Paper 1 offers a highly rigorous, neuro-symbolic approach to solving a fundamental limitation of LLMs (complex reasoning and optimization) by pairing them with exact MaxSAT solvers. It includes empirical validation and addresses problems applicable across multiple domains like robotics and operations research. In contrast, Paper 2 presents a conceptual framework for educational chatbots lacking the same level of methodological rigor and broad technical impact.
Paper 1 identifies a novel and previously undocumented failure mode ('unfaithful capitulation') in reasoning models where chain-of-thought remains correct but answers flip under adversarial pressure. This has broad implications for AI safety, alignment, and deployment of reasoning models in interactive settings. The rigorous 2×2 framework, causal evidence across models, and the finding that naive defenses backfire make it highly impactful. Paper 2 presents a useful but more incremental hybrid approach combining LLMs with MaxSAT solvers.
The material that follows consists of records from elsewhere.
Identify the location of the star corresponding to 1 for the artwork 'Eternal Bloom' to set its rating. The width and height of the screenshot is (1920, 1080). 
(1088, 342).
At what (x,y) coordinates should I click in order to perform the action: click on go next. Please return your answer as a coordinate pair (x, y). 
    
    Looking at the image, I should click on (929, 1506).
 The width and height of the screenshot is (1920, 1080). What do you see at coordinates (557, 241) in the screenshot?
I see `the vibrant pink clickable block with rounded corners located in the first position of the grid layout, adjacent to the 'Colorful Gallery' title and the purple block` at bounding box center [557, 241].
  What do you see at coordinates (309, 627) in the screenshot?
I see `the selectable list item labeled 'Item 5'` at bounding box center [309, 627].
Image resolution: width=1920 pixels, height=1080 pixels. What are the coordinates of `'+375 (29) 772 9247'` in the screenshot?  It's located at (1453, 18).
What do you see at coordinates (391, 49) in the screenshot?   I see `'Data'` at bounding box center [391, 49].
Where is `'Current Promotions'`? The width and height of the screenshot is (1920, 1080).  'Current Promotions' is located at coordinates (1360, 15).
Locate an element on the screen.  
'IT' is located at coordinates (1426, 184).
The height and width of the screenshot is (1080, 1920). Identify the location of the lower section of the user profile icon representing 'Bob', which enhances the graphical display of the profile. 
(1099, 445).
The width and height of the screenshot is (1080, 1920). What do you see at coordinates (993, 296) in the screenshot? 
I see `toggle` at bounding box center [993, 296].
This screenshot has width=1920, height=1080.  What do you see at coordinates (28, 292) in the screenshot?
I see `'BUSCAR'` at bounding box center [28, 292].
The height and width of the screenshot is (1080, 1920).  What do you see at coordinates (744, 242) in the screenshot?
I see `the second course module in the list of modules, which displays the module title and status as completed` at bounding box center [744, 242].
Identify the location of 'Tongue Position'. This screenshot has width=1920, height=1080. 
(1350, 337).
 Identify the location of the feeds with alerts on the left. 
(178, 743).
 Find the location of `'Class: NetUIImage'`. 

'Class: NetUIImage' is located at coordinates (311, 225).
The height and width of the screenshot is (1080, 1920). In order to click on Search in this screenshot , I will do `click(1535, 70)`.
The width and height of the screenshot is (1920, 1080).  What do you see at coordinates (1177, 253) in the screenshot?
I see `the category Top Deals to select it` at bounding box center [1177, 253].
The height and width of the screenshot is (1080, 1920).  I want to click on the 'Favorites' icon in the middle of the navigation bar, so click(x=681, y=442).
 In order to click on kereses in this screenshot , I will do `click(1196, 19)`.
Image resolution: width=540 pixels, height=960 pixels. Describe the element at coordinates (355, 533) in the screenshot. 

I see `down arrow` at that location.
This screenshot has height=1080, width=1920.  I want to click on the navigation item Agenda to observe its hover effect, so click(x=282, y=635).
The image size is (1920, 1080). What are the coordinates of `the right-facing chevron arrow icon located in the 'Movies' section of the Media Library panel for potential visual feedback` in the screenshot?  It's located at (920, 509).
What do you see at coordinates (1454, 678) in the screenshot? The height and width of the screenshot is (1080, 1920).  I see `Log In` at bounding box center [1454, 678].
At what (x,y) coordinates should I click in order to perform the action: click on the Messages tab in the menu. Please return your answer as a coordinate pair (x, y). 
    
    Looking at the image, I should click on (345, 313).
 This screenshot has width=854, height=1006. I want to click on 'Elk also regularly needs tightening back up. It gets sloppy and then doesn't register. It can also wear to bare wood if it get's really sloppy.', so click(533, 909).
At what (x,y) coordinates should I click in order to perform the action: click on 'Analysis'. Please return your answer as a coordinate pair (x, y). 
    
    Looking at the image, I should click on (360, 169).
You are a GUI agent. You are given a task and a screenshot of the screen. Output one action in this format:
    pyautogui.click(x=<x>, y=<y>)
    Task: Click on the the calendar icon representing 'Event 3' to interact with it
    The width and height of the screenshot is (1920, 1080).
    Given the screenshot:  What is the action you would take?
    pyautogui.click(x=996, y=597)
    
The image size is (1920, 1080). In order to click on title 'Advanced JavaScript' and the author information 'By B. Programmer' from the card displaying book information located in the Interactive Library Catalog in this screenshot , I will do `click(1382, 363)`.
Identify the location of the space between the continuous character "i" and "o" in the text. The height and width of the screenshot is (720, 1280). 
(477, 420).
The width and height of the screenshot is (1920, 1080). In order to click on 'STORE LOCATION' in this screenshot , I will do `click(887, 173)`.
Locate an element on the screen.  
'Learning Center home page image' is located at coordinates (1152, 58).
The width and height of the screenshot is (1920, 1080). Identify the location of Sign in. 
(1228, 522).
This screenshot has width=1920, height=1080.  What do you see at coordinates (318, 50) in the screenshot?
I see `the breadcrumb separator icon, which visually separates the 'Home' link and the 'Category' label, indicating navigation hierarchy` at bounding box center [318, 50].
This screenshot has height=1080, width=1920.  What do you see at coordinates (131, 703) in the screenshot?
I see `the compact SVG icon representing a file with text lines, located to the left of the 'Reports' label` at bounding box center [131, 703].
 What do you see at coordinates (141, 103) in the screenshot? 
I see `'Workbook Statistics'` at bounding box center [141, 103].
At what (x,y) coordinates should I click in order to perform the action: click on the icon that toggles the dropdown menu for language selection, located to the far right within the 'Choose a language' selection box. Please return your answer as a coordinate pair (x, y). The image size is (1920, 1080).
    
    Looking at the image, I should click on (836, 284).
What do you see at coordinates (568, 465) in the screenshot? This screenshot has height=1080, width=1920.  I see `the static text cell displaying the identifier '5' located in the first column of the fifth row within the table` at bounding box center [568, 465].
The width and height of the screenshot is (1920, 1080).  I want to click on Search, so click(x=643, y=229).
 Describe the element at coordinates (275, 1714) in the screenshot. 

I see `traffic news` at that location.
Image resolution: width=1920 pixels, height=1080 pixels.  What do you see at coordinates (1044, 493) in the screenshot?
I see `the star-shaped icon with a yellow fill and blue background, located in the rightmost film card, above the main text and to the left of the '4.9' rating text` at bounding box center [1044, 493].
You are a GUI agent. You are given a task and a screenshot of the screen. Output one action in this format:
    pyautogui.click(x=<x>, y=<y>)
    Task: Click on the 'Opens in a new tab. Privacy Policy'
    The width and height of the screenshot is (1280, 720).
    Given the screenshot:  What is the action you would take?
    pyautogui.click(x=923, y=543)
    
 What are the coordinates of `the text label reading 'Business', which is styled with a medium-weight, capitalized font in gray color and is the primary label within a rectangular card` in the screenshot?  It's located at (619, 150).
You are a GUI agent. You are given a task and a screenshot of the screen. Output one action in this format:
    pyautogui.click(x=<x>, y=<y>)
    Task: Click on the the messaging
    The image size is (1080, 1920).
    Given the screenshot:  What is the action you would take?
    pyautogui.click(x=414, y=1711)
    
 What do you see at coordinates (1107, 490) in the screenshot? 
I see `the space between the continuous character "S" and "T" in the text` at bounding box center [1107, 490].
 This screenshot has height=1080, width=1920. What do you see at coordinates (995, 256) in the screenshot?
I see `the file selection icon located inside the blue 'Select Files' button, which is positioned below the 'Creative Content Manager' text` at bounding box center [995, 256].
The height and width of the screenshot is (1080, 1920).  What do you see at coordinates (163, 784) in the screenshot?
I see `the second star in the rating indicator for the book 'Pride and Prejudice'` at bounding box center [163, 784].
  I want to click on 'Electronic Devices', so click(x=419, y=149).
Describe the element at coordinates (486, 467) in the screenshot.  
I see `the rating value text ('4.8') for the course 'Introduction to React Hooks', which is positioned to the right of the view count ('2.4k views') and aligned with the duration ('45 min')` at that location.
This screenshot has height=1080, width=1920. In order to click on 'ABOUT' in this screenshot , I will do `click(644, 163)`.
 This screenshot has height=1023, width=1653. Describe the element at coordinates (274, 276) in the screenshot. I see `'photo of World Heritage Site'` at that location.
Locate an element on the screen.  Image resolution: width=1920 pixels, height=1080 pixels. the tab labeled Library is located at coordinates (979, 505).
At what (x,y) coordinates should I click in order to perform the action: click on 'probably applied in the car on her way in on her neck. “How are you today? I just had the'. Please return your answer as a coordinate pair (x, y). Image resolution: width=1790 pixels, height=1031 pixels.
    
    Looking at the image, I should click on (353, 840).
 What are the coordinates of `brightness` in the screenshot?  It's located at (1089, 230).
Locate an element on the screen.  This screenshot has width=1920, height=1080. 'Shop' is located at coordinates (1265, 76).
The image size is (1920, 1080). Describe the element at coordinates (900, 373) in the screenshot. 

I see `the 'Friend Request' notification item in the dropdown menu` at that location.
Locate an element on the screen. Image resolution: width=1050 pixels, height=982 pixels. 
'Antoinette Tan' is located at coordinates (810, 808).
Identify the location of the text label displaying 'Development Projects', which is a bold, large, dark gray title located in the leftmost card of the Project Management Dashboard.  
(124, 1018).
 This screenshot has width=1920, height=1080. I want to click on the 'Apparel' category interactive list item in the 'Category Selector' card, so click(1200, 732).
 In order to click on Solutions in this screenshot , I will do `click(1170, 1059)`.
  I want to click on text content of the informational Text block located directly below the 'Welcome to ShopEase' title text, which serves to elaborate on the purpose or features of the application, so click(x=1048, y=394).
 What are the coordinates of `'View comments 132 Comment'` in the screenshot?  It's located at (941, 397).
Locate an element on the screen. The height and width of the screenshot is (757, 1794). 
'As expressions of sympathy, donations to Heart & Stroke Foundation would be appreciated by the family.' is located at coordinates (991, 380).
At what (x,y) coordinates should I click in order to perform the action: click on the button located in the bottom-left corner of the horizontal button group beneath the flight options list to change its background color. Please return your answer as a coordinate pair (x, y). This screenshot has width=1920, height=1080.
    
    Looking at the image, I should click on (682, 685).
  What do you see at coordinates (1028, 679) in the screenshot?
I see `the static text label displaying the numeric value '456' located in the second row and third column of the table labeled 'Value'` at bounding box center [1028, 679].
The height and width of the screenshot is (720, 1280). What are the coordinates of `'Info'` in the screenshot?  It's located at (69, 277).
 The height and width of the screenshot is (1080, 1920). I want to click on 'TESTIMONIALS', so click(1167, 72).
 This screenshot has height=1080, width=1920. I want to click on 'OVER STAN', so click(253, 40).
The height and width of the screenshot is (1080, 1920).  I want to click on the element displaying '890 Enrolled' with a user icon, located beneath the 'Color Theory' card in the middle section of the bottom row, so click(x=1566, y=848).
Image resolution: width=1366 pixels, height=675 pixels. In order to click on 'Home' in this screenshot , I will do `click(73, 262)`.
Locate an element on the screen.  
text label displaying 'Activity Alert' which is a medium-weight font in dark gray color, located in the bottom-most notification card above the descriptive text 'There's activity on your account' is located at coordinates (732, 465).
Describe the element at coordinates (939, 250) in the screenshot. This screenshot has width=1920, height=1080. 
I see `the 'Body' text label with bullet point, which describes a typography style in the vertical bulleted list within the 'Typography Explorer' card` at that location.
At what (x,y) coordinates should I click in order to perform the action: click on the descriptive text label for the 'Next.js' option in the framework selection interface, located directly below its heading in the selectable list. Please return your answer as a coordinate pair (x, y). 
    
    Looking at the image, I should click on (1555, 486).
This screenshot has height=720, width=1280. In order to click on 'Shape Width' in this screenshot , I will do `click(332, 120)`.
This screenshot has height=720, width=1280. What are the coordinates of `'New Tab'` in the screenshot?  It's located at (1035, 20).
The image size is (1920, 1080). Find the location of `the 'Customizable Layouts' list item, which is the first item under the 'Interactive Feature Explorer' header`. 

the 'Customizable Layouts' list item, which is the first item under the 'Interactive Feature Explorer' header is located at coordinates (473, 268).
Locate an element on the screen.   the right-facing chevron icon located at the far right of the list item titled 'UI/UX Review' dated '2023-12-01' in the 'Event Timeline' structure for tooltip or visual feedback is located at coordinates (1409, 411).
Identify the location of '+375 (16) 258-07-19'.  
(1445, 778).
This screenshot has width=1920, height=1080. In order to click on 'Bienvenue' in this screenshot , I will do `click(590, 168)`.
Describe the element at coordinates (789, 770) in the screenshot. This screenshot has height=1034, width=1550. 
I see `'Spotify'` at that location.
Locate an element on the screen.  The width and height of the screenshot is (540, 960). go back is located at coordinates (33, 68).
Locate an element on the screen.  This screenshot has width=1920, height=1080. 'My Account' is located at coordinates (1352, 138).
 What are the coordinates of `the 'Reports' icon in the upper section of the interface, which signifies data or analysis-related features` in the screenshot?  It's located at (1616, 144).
While practical, it addresses a narrower problem with less fundamental significance for the field.
Paper 1 proposes a highly innovative neuro-symbolic approach that bridges LLMs with exact MaxSAT solvers, addressing a critical weakness in LLMs: reliable constraint satisfaction and optimization. This has broad, immediate applications in fields requiring strict logical correctness, like robotics. Paper 2 offers a valuable but more incremental efficiency improvement for post-training via offline RL. Thus, Paper 1 demonstrates greater novelty and potential for cross-disciplinary impact.
Paper 2 introduces a novel, rigorous methodology combining LLMs with MaxSAT solvers, addressing a critical bottleneck in AI: reliable, verifiable reasoning and optimization. This hybrid approach has broad applicability across fields requiring strict constraint solving. Paper 1, while addressing a vital societal issue, is primarily a survey and conceptual framework. Paper 2's empirical validation, strict verification pipeline, and significant performance improvements over baselines give it stronger potential for immediate and widespread methodological impact in the rapidly advancing field of LLMs.
Paper 2 addresses a fundamental challenge in training Large Reasoning Models—improving Reinforcement Learning from Verifiable Rewards (RLVR). By introducing an adaptive weighting mechanism that prevents entropy collapse, it offers a core methodological improvement to LLM alignment and training. While Paper 1 presents a valuable neuro-symbolic approach (LLMs + MaxSAT) for constraint solving, Paper 2's focus on foundational RL techniques for open-ended QA has a broader potential impact across the AI community, as advancements in LLM training methodologies drive the capabilities of the next generation of AI systems.